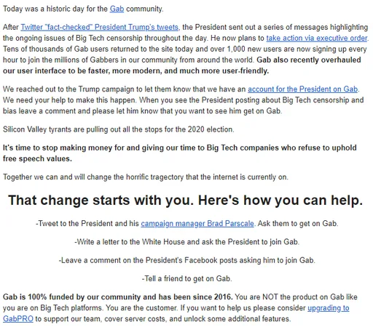Screen dimensions: 373x327
Task: Click the "Tell a friend to get on Gab" line
Action: click(187, 278)
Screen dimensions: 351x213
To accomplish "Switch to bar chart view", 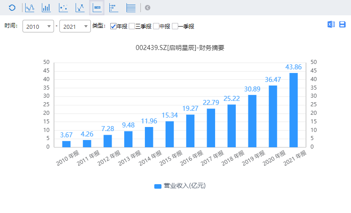I will pos(46,8).
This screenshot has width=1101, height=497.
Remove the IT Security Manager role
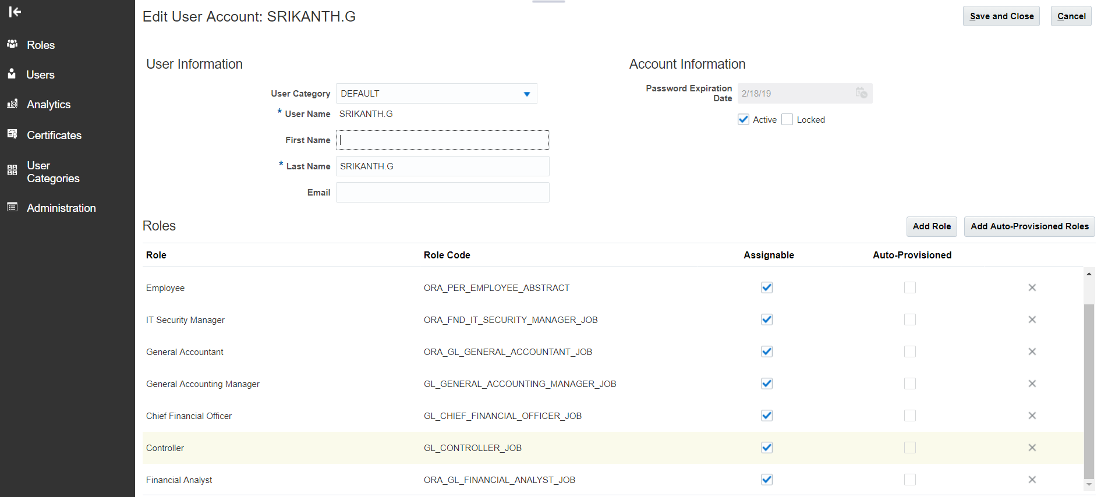click(1032, 320)
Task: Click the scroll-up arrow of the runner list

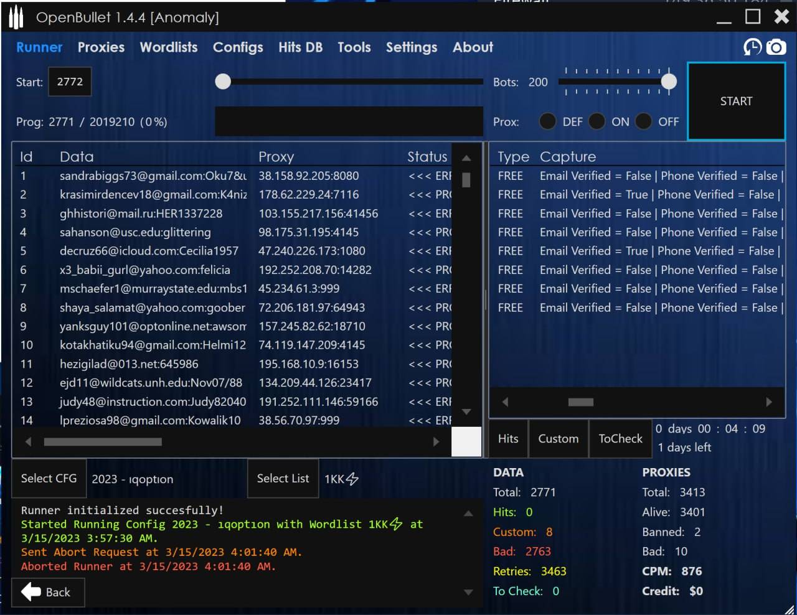Action: click(x=466, y=158)
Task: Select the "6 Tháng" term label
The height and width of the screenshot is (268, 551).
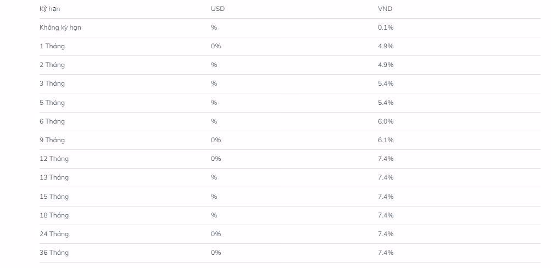Action: [52, 121]
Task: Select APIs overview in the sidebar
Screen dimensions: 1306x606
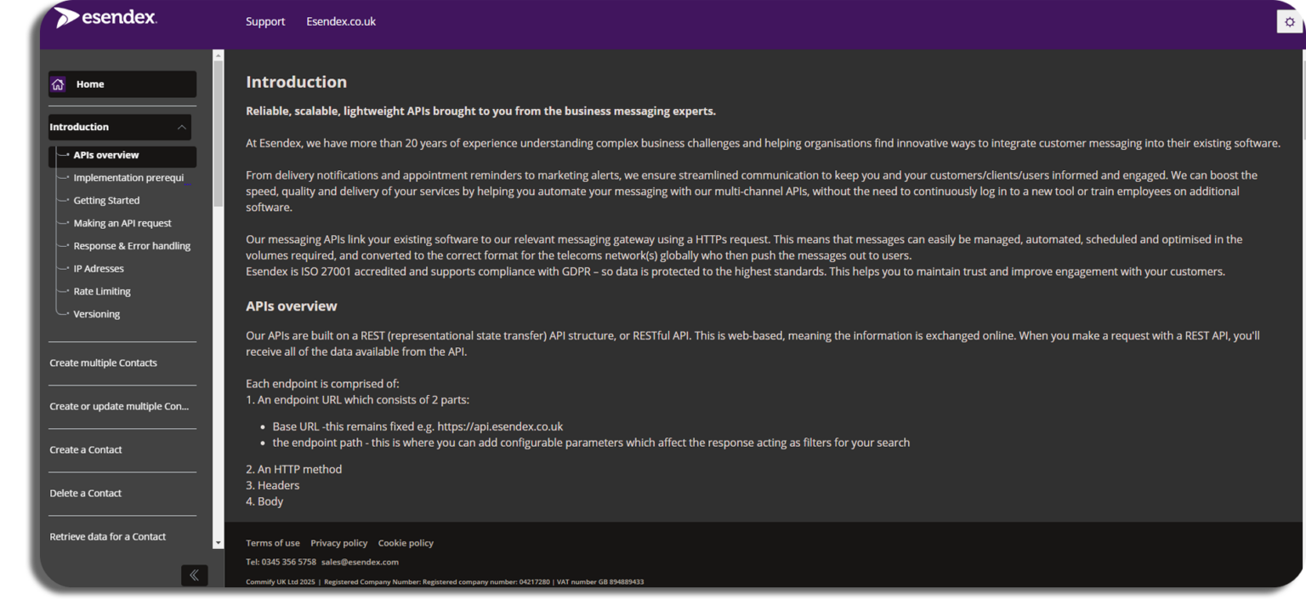Action: (x=106, y=156)
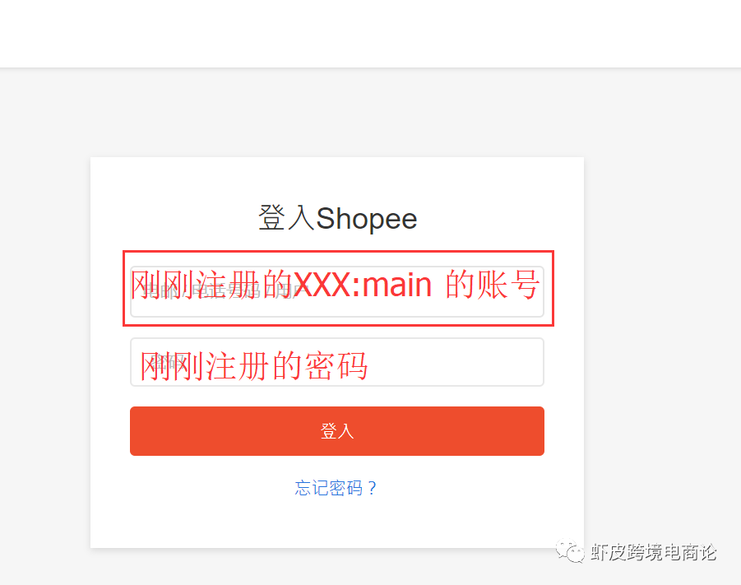Click the red XXX:main annotation text

pyautogui.click(x=363, y=285)
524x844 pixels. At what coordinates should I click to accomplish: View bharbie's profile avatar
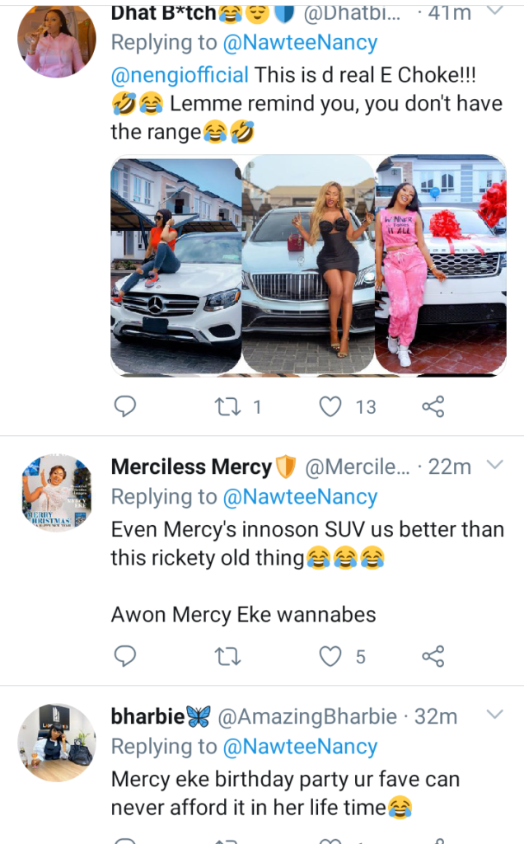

* * * *

**DIRECTIONS**
Could you write out verbatim only those lines that run from the line containing "Task: Click the scroll-up" through the end of the listing above, both included, without the pictures?

**RESULT**
Task: Click the scroll-up arrow of the runner list

Action: click(x=466, y=158)
Task: Select the "6 Tháng" term label
The height and width of the screenshot is (268, 551).
Action: [52, 121]
Task: Select APIs overview in the sidebar
Screen dimensions: 1306x606
Action: (x=106, y=156)
Click the red XXX:main annotation text

pyautogui.click(x=363, y=285)
524x844 pixels. At what coordinates should I click to accomplish: View bharbie's profile avatar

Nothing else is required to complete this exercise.